## ESTRATTO FORNITO:
********************
Menuet antique

Versione per orchestra

Musica: Maurice Ravel (1875 - 1937)
Organico: ottavino, 2 flauti, 2 oboi, corno inglese, 2 clarinetti, clarinetto basso, 2 fagotti, controfagotto, 4 corni, 3 trombe, 3 tromboni, tuba, timpani, arpa, archi
Composizione: 1929
Prima esecuzione: Parigi, Salle Pleyel, 11 gennaio 1930
Edizione: Enoch, 1930

Per la versione con pianoforte vedi 1895 n. 8
Guida all'ascolto (nota 1)

La prima delle tre musiche/fiabe proposte dal programma di questa sera affronta la dimensione del tempo; del resto, l'inizio di una fiaba non è spesso affidato a questa frasetta di tre parole: "C'era una volta..."? Una volta, quando? Non importa, quando. Le fiabe smarginano dal tempo, non hanno né l'orologio al polso, né il calendario con i mesi e l'anno appeso alla parete delle nostre cucine o dei nostri uffici. Antico quanto, il Menuet di Maurice Ravel? Le date dicono che la versione originale per pianoforte nasce nel 1895 e quella orchestrale molti anni dopo nel 1929. Al compositore francese erano care diverse traiettorie 'antiche': il tempo barocco (Le tombeau de Couperin, Pavane pour une infante defunte), gli arcaismi e la classicità greca (Daphnis et Chloé). La copertina dell'edizione originale a stampa propone un oceano di foglie e racemi, al centro spicca il torso nudo di un ragazzo che suona un aulos. Bellezza, seduzione, desiderio, in un'atmosfera art nouveau.
********************
## Righe del dataset:

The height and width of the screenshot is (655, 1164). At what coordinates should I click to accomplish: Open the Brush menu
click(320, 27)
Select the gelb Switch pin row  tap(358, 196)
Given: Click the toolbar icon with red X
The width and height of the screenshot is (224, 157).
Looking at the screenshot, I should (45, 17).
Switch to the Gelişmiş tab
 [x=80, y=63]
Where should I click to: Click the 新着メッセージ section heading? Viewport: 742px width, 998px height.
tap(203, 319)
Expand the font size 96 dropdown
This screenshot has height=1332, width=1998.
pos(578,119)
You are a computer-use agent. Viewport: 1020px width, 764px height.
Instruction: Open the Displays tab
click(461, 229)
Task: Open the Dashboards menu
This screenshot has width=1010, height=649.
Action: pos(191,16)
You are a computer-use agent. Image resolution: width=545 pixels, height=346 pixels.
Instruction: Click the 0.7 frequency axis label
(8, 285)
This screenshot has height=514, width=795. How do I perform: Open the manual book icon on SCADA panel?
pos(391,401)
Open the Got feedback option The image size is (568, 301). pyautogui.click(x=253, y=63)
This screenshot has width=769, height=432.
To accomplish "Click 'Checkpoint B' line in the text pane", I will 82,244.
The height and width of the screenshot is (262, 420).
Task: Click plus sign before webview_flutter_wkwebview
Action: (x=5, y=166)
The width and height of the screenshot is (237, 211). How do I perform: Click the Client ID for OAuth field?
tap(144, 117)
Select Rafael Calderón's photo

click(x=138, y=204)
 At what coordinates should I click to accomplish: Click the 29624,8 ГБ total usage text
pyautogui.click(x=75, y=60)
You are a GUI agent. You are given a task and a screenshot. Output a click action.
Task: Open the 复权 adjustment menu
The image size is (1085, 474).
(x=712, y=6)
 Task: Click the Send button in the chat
********************
## OBIETTIVO INDICATO 1:
Elenca le composizioni di Ravel che la scheda sul Menuet antique cita come esempi delle sue traiettorie "antiche".
## OBIETTIVO INDICATO 2:
Prosegui la scheda sul Menuet antique con un nuovo paragrafo che riprenda il discorso dopo la frase "Bellezza, seduzione, desiderio, in un'atmosfera art nouveau."

## RISPOSTA ALL'ESERCIZIO 1:
Le tombeau de Couperin
Pavane pour une infante defunte
Daphnis et Chloé

## RISPOSTA ALL'ESERCIZIO 2:
La partitura inizia "maestosamente" e festosamente, con una dimensione sonora da pomposa ouverture barocca, più tipica di una sarabanda che di un minuetto, con una scansione ritmica ben marcata, cui segue un momento pacato e raccolto - doux, dolce è qui la prescrizione dell'autore -, un delicato sortilegio timbrico che privilegia atmosfere scontornate, vicine ad un'armonia modale, appunto antica, prima che emerga la ripresa del carattere iniziale, con un accentuato aspetto marziale. Solenne e nostalgico, capace di ritagliarsi un proprio ambito del tutto peculiare nella produzione di quegli anni, questo breve schizzo sinfonico sarà gravido di conseguenze: non si parla ancora di neo-classicismo, ma Ravel guarda alle proprie spalle e - ha appena 20 anni quando scrive la versione per pianoforte - non esita a ripercorrere sentieri già battuti, lui che sarà tra i primi musicisti europei a capire ed assimilare l'importanza nuovissima del jazz statunitense.

La bellezza del Menuet antique è la sua ambiguità sfuggente, il giocare a capovolgere la clessidra del tempo, a confondere simultaneamente epoche diverse, ponendo una domanda che non cessa di interrogare artisti e pubblico: è contemporaneo soltanto ciò che appare tale? O la consapevolezza di quanto ci ha già preceduto è un antidoto indispensabile contro lo smarrimento delle radici, la perdita dei riferimenti stilistici e formali, la cancellazione della memoria, la tabula rasa? Un gioco inquieto. Che per Igor Stravinskij diventerà una via di fuga, una rinascita.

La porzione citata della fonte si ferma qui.